There's a common refrain in virtual reality development that VR-first games can't take too much time. As headsets like the PlayStation VR2 and Meta Quest 3 have hit the market, developers have had to grapple with the fact that even the most comfortable of headsets get really sweaty really quick, especially when the player is moving their body around.
But Asgard's Wrath 2 developer Sanzaru Games may have found the formula for keeping headsets plastered on the heads of highly-engaged players. The critically acclaimed open-world RPG (a rarity in virtual reality) recently won "Immersive Reality Game of the Year" at the 2024 DICE awards, and in a backstage chat with Sanzaru Games, game director Bill Spence explained to Game Developer that the studio is breaking records for player engagement.
Since the game's launch in September 2023, some hardcore players have spent over 250 hours playing Asgard's Wrath 2. "We're talking dozens and dozens of hours," Spence said, commenting that the milestone was a major rebuttal of the idea that players won't spend more than an hour or two wearing a VR headset.
The quality of Asgard's Wrath 2 definitely isn't in doubt. Its average Metacritic score clocks in at 87 percent, and outlets like IGN have called it "the new gold standard" of virtual reality. The technical challenges of creating a high-quality open world game apparently sent the developers at Sanzaru diving into the history of older open-world games—back to an era when developers were creating expansive worlds with lower poly counts and fewer draw calls.
Studio creative director Mat Kraemer implied that the team's focus has been to recreate traditional PC and console experiences in VR—another "against the grain" approach compared to what we've heard from other VR developers. Technical director Evan Arnold urged developers to "not be afraid of the hardware" and to be ambitious on VR and mobile platforms. "There's so much horsepower on [PlayStation 5, Xbox, and PC Games]. You just have to go back to the old-school techniques we were using 20 years ago."

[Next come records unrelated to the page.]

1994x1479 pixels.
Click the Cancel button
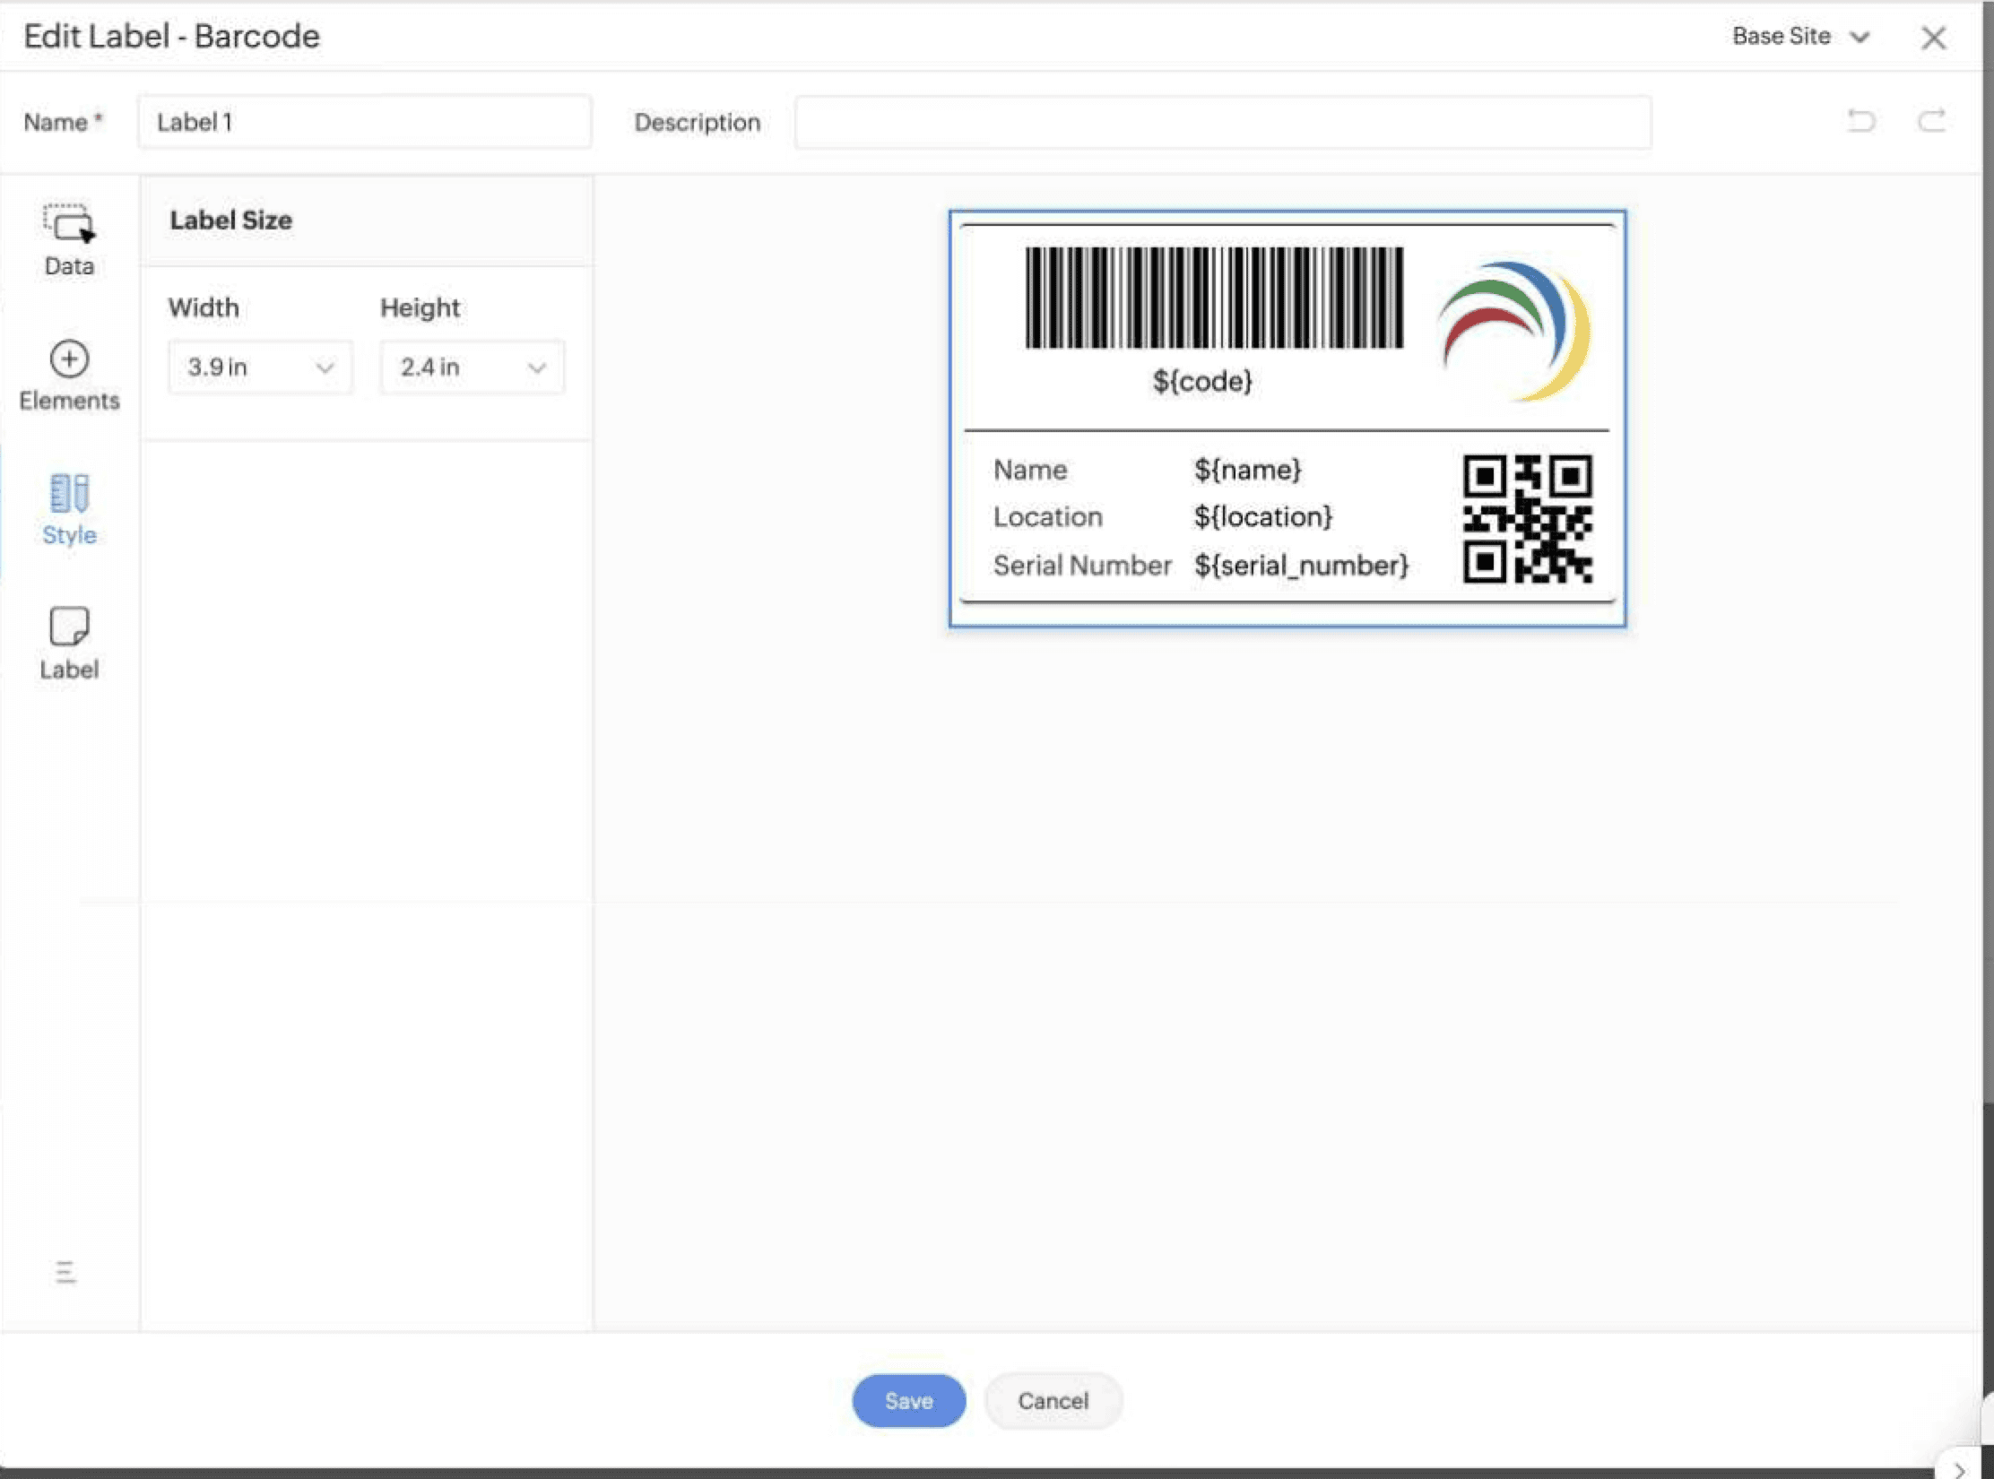(1053, 1400)
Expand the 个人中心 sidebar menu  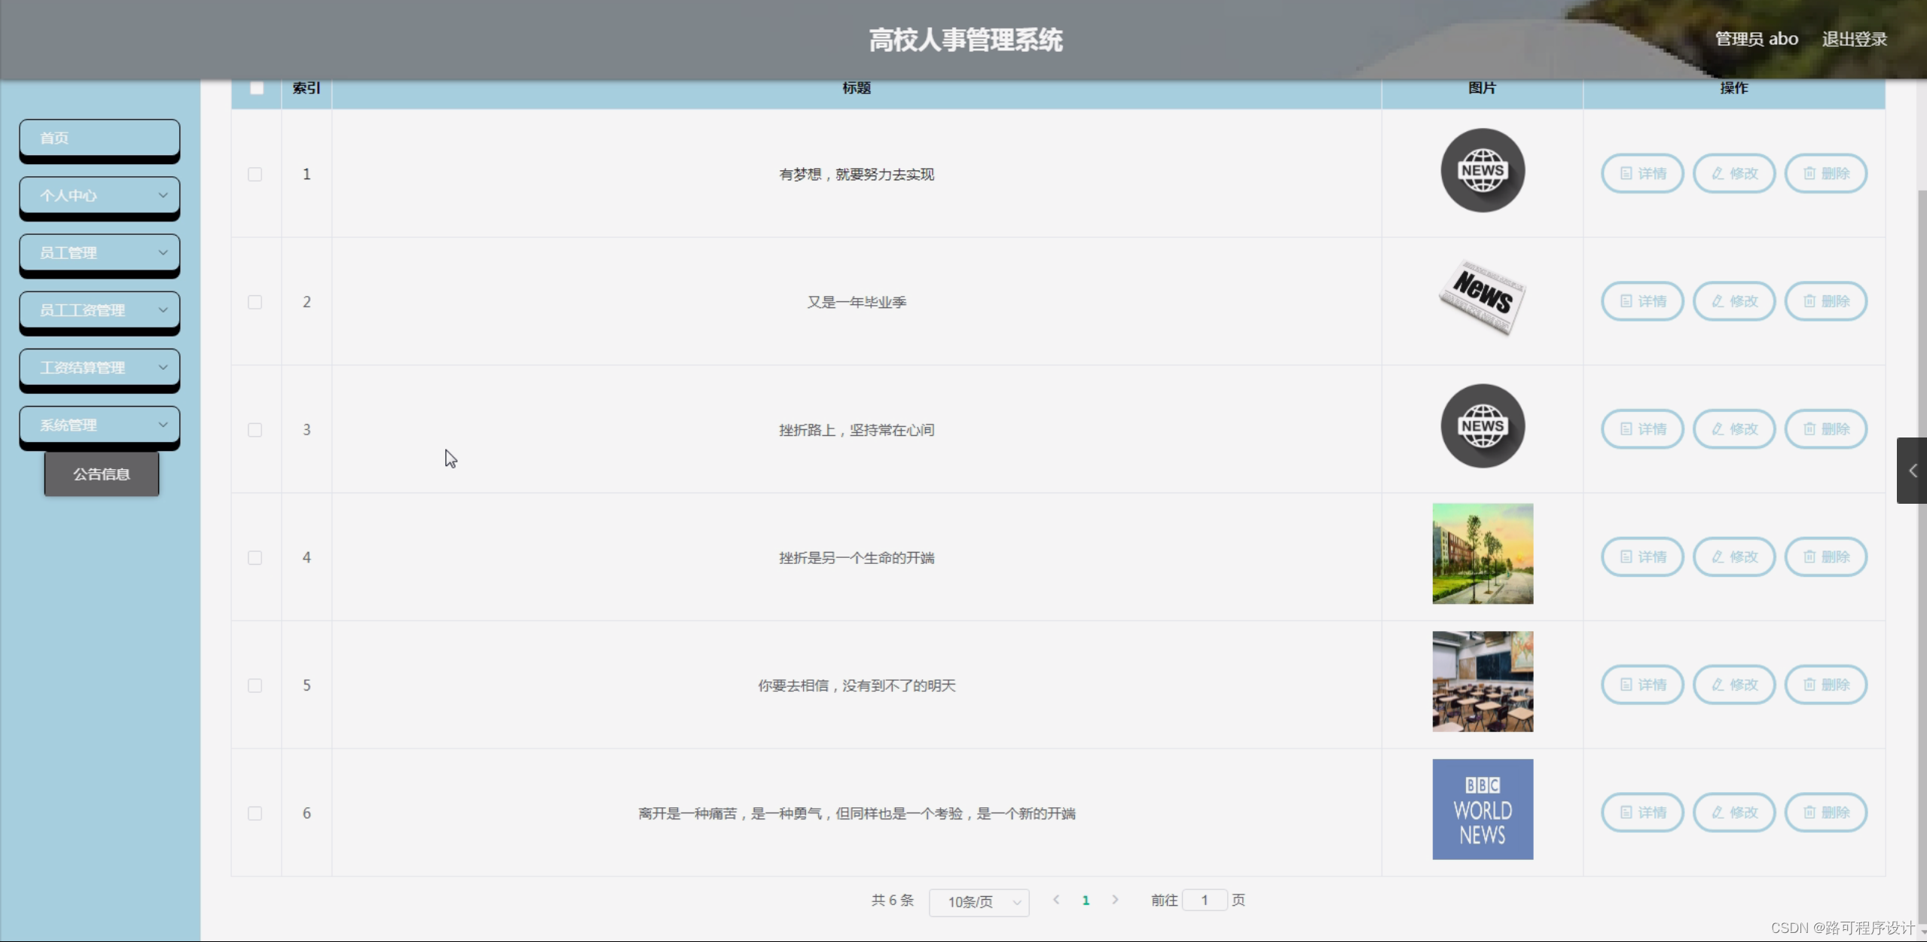point(99,196)
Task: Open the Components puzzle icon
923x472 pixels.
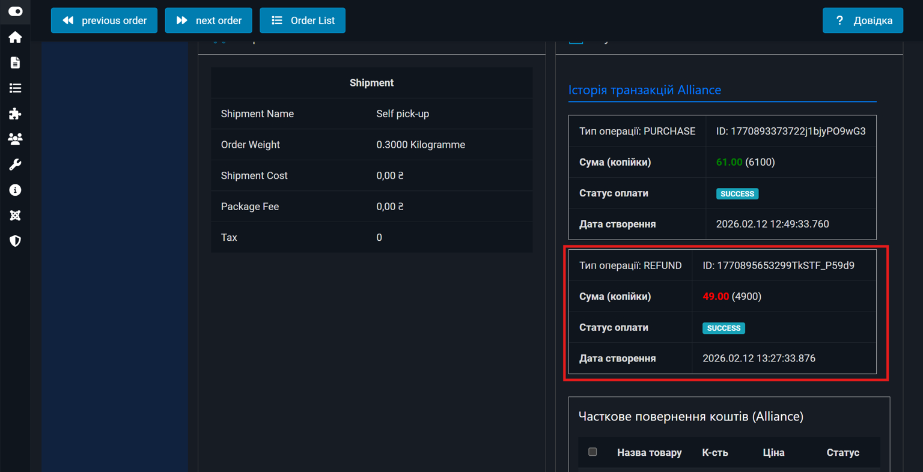Action: pyautogui.click(x=15, y=114)
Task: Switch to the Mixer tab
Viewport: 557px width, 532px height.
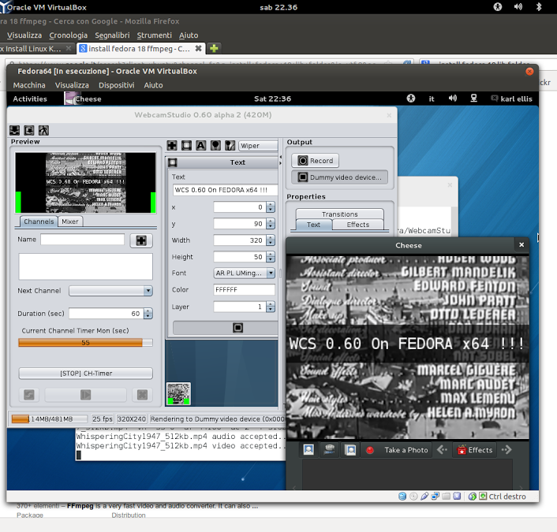Action: 70,221
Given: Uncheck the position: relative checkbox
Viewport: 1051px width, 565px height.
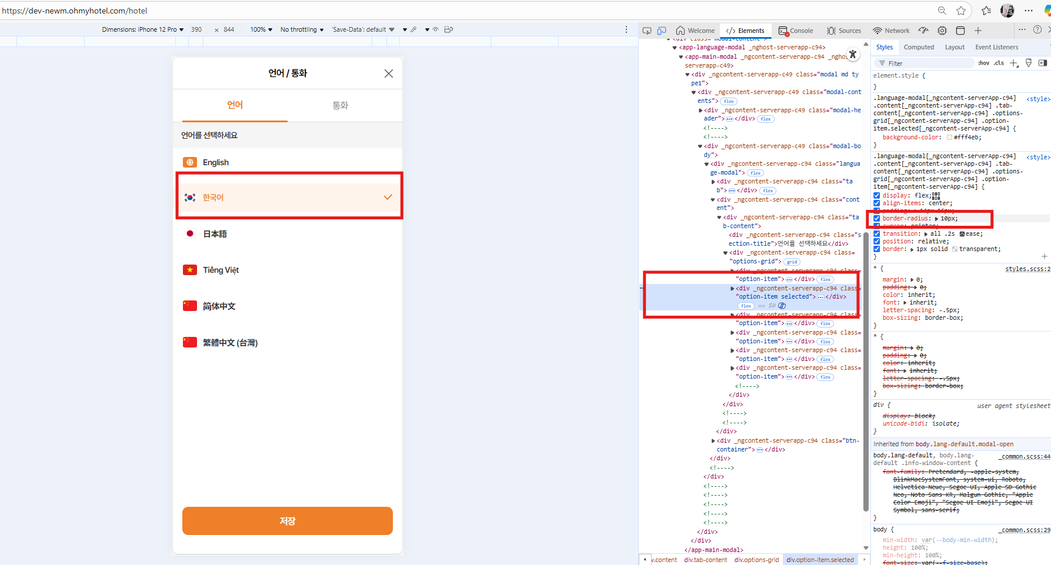Looking at the screenshot, I should click(x=877, y=242).
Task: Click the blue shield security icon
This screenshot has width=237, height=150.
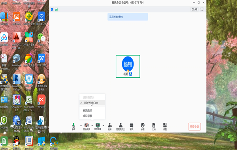Action: (52, 9)
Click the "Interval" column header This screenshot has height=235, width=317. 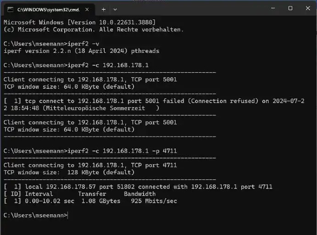39,194
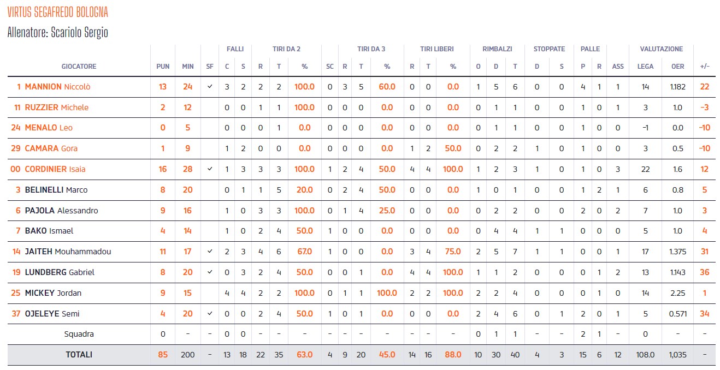720x370 pixels.
Task: Click the SF checkmark in Jaiteh's row
Action: (210, 252)
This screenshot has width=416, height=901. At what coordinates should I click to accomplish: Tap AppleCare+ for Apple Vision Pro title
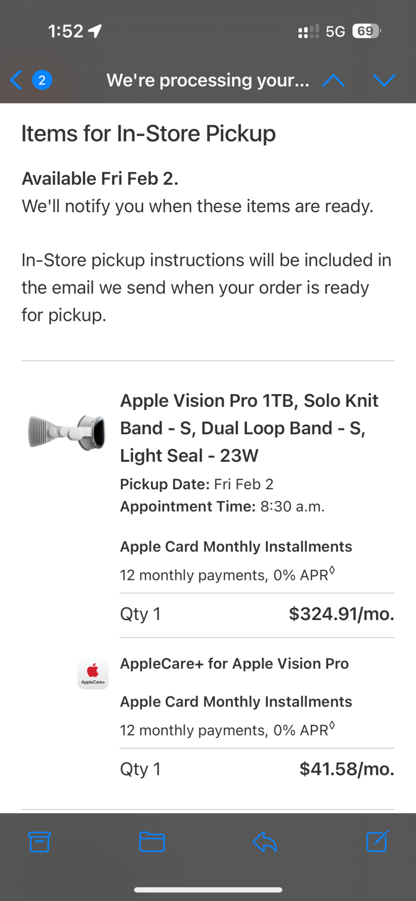(x=234, y=664)
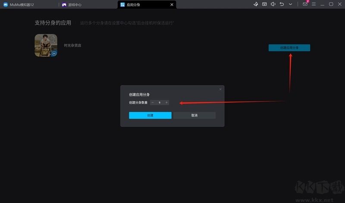Click the speaker volume icon
The height and width of the screenshot is (203, 345).
(x=273, y=4)
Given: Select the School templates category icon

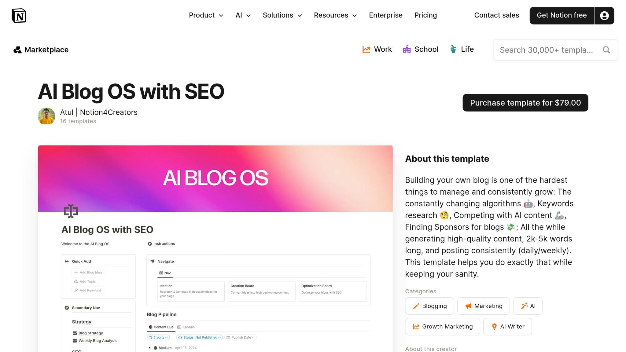Looking at the screenshot, I should [407, 49].
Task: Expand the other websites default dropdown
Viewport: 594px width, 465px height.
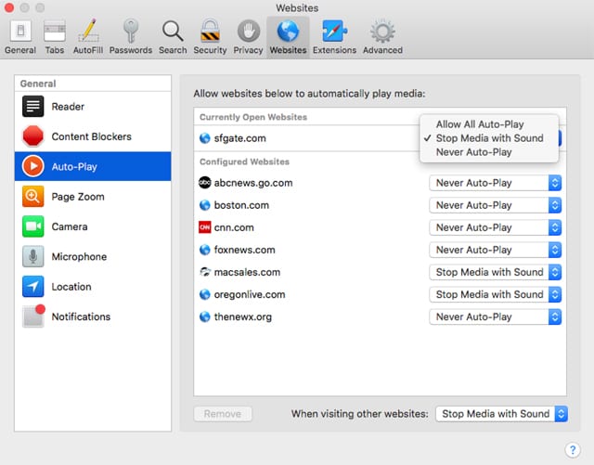Action: click(x=501, y=414)
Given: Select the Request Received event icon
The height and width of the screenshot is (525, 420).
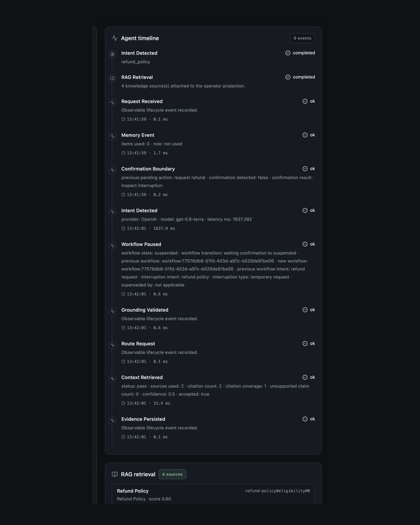Looking at the screenshot, I should (112, 103).
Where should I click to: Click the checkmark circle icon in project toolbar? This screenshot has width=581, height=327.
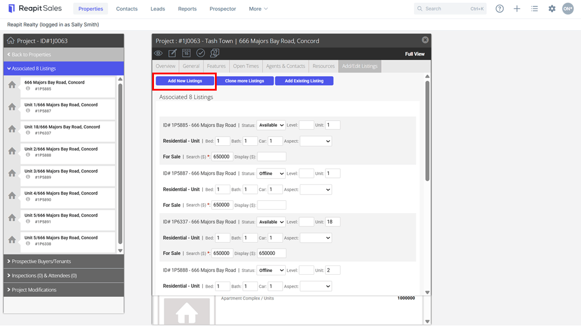(200, 53)
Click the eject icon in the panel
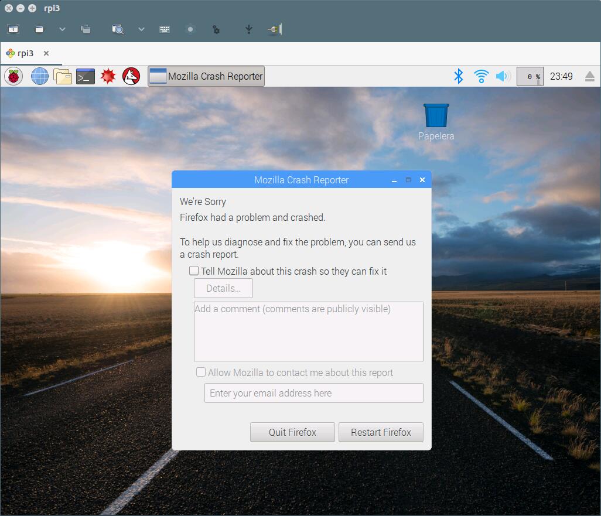 [589, 77]
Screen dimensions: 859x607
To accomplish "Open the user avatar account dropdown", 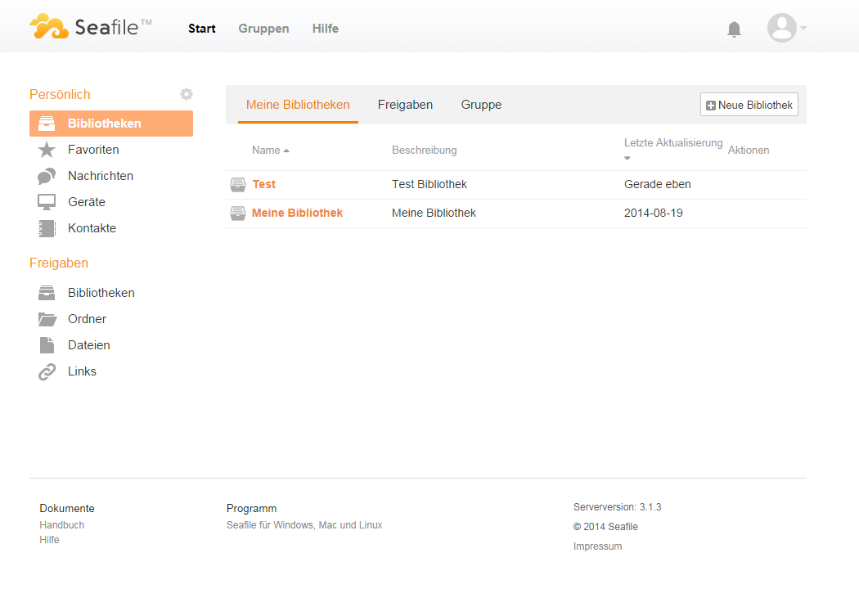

"Those big giant giant open worlds are under 300 draw calls," he pointed out, prompting a cackle from Spence. "You have to use a lot of knowledge that is maybe forgotten by a lot of [developers." It's been fun to recover that strength."
It's amusing to think of creating 300-draw-call open worlds as "forgotten knowledge," but Arnold has a point. Technological advancement has made for great open world games, but embracing platform limitations can help developers focus on what made PlayStation 2-era hits like Grand Theft Auto III, Spider-Man 2, and Beyond Good & Evil such fun experiences.